• STATED GOAL: Copy out the data below line for line, keeping every character the same.

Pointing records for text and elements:
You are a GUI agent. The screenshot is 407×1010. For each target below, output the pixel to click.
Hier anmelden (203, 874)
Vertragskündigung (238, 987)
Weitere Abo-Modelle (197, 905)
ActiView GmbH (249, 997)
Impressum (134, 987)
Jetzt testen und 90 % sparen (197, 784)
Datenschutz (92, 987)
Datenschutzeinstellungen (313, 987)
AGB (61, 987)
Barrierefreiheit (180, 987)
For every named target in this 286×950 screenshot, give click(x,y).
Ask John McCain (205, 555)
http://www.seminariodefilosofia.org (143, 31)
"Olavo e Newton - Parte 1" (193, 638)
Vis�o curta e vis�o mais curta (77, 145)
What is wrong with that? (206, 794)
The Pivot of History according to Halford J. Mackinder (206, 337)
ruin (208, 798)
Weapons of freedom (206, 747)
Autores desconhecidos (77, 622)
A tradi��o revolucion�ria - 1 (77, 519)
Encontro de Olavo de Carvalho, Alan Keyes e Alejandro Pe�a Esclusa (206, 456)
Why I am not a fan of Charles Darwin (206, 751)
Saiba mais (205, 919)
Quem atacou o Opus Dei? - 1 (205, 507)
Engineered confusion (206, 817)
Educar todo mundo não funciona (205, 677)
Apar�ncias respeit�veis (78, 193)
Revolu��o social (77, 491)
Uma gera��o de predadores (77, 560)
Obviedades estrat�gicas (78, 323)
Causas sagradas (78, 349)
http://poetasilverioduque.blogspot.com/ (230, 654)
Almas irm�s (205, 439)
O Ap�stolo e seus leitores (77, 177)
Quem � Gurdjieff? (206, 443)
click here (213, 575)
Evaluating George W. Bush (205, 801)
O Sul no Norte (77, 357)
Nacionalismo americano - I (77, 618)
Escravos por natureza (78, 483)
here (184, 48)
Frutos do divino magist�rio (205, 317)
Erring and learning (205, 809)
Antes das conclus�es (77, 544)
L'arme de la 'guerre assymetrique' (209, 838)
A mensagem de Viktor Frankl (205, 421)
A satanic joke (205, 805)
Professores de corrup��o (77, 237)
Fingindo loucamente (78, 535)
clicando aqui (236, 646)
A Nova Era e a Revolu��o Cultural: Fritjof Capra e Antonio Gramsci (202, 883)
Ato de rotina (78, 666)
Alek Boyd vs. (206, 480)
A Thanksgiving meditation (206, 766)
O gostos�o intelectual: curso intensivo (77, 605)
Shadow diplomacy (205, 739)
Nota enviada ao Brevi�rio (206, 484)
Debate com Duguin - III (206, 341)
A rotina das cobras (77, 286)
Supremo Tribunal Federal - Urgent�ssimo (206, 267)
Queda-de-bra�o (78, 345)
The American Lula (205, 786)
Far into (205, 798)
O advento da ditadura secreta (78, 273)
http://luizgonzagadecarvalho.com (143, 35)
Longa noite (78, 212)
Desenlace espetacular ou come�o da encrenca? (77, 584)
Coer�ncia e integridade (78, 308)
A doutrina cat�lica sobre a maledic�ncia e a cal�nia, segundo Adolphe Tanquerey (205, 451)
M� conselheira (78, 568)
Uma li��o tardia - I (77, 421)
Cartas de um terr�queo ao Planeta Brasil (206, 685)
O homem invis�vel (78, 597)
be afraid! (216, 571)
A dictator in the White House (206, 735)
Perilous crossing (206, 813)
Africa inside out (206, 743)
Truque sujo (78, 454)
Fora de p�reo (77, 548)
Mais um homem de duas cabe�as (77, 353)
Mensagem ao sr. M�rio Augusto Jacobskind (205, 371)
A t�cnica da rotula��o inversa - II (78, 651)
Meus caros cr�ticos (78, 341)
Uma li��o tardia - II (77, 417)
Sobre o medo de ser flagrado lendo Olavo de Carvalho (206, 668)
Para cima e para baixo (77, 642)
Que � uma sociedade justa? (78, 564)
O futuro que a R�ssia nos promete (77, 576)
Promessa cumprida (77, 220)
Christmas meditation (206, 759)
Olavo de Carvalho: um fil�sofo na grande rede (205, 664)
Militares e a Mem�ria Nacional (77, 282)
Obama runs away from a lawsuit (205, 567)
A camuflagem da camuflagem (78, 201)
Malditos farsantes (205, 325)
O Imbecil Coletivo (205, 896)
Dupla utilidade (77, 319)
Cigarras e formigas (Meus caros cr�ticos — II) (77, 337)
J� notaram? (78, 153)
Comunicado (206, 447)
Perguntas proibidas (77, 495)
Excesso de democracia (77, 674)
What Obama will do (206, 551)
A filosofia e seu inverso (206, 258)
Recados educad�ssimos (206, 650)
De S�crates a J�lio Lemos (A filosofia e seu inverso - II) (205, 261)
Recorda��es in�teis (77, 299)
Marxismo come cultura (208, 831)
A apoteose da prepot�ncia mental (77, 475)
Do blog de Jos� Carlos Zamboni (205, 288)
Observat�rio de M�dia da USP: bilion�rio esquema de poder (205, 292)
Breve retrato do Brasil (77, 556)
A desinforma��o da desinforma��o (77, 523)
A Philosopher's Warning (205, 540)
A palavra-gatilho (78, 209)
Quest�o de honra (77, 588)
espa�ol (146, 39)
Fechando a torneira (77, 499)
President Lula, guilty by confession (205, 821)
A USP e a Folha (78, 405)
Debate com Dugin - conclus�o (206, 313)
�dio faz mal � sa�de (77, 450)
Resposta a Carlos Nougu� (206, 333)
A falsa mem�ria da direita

• ANSWER TO THIS PROBLEM:
You are a GUI agent. The screenshot is 407×1010. For each target below, output the pixel to click.
Hier anmelden (203, 874)
Vertragskündigung (238, 987)
Weitere Abo-Modelle (197, 905)
ActiView GmbH (249, 997)
Impressum (134, 987)
Jetzt testen und 90 % sparen (197, 784)
Datenschutz (92, 987)
Datenschutzeinstellungen (313, 987)
AGB (61, 987)
Barrierefreiheit (180, 987)
For every named target in this 286×950 screenshot, give click(x,y).
Ask John McCain (205, 555)
http://www.seminariodefilosofia.org (143, 31)
"Olavo e Newton - Parte 1" (193, 638)
Vis�o curta e vis�o mais curta (77, 145)
What is wrong with that? (206, 794)
The Pivot of History according to Halford J. Mackinder (206, 337)
ruin (208, 798)
Weapons of freedom (206, 747)
Autores desconhecidos (77, 622)
A tradi��o revolucion�ria - 1 (77, 519)
Encontro de Olavo de Carvalho, Alan Keyes e Alejandro Pe�a Esclusa (206, 456)
Why I am not a fan of Charles Darwin (206, 751)
Saiba mais (205, 919)
Quem atacou o Opus Dei? - 1 (205, 507)
Engineered confusion (206, 817)
Educar todo mundo não funciona (205, 677)
Apar�ncias respeit�veis (78, 193)
Revolu��o social (77, 491)
Uma gera��o de predadores (77, 560)
Obviedades estrat�gicas (78, 323)
Causas sagradas (78, 349)
http://poetasilverioduque.blogspot.com/ (230, 654)
Almas irm�s (205, 439)
O Ap�stolo e seus leitores (77, 177)
Quem � Gurdjieff? (206, 443)
click here (213, 575)
Evaluating George W. Bush (205, 801)
O Sul no Norte (77, 357)
Nacionalismo americano - I (77, 618)
Escravos por natureza (78, 483)
here (184, 48)
Frutos do divino magist�rio (205, 317)
Erring and learning (205, 809)
Antes das conclus�es (77, 544)
L'arme de la 'guerre assymetrique' (209, 838)
A mensagem de Viktor Frankl (205, 421)
A satanic joke (205, 805)
Professores de corrup��o (77, 237)
Fingindo loucamente (78, 535)
clicando aqui (236, 646)
A Nova Era e a Revolu��o Cultural: Fritjof Capra e Antonio Gramsci (202, 883)
Ato de rotina (78, 666)
Alek Boyd vs. (206, 480)
A Thanksgiving meditation (206, 766)
O gostos�o intelectual: curso intensivo (77, 605)
Shadow diplomacy (205, 739)
Nota enviada ao Brevi�rio (206, 484)
Debate com Duguin - III (206, 341)
A rotina das cobras (77, 286)
Supremo Tribunal Federal - Urgent�ssimo (206, 267)
Queda-de-bra�o (78, 345)
The American Lula (205, 786)
Far into (205, 798)
O advento da ditadura secreta (78, 273)
http://luizgonzagadecarvalho.com (143, 35)
Longa noite (78, 212)
Desenlace espetacular ou come�o da encrenca? (77, 584)
Coer�ncia e integridade (78, 308)
A doutrina cat�lica sobre a maledic�ncia e a cal�nia, segundo Adolphe Tanquerey (205, 451)
M� conselheira (78, 568)
Uma li��o tardia - I (77, 421)
Cartas de um terr�queo ao Planeta Brasil (206, 685)
O homem invis�vel (78, 597)
be afraid! (216, 571)
A dictator in the White House (206, 735)
Perilous crossing (206, 813)
Africa inside out (206, 743)
Truque sujo (78, 454)
Fora de p�reo (77, 548)
Mais um homem de duas cabe�as (77, 353)
Mensagem ao sr. M�rio Augusto Jacobskind (205, 371)
A t�cnica da rotula��o inversa - II (78, 651)
Meus caros cr�ticos (78, 341)
Uma li��o tardia - II (77, 417)
Sobre o medo de ser flagrado lendo Olavo de Carvalho (206, 668)
Para cima e para baixo (77, 642)
Que � uma sociedade justa? (78, 564)
O futuro que a R�ssia nos promete (77, 576)
Promessa cumprida (77, 220)
Christmas meditation (206, 759)
Olavo de Carvalho: um fil�sofo na grande rede (205, 664)
Militares e a Mem�ria Nacional (77, 282)
Obama runs away from a lawsuit (205, 567)
A camuflagem da camuflagem (78, 201)
Malditos farsantes (205, 325)
O Imbecil Coletivo (205, 896)
Dupla utilidade (77, 319)
Cigarras e formigas (Meus caros cr�ticos — II) (77, 337)
J� notaram? (78, 153)
Comunicado (206, 447)
Perguntas proibidas (77, 495)
Excesso de democracia (77, 674)
What Obama will do (206, 551)
A filosofia e seu inverso (206, 258)
Recados educad�ssimos (206, 650)
De S�crates a J�lio Lemos (A filosofia e seu inverso - II) (205, 261)
Recorda��es in�teis (77, 299)
Marxismo come cultura (208, 831)
A apoteose da prepot�ncia mental (77, 475)
Do blog de Jos� Carlos Zamboni (205, 288)
Observat�rio de M�dia da USP: bilion�rio esquema de poder (205, 292)
Breve retrato do Brasil (77, 556)
A desinforma��o da desinforma��o (77, 523)
A Philosopher's Warning (205, 540)
A palavra-gatilho (78, 209)
Quest�o de honra (77, 588)
espa�ol (146, 39)
Fechando a torneira (77, 499)
President Lula, guilty by confession (205, 821)
A USP e a Folha (78, 405)
Debate com Dugin - conclus�o (206, 313)
�dio faz mal � sa�de (77, 450)
Resposta a Carlos Nougu� (206, 333)
A falsa mem�ria da direita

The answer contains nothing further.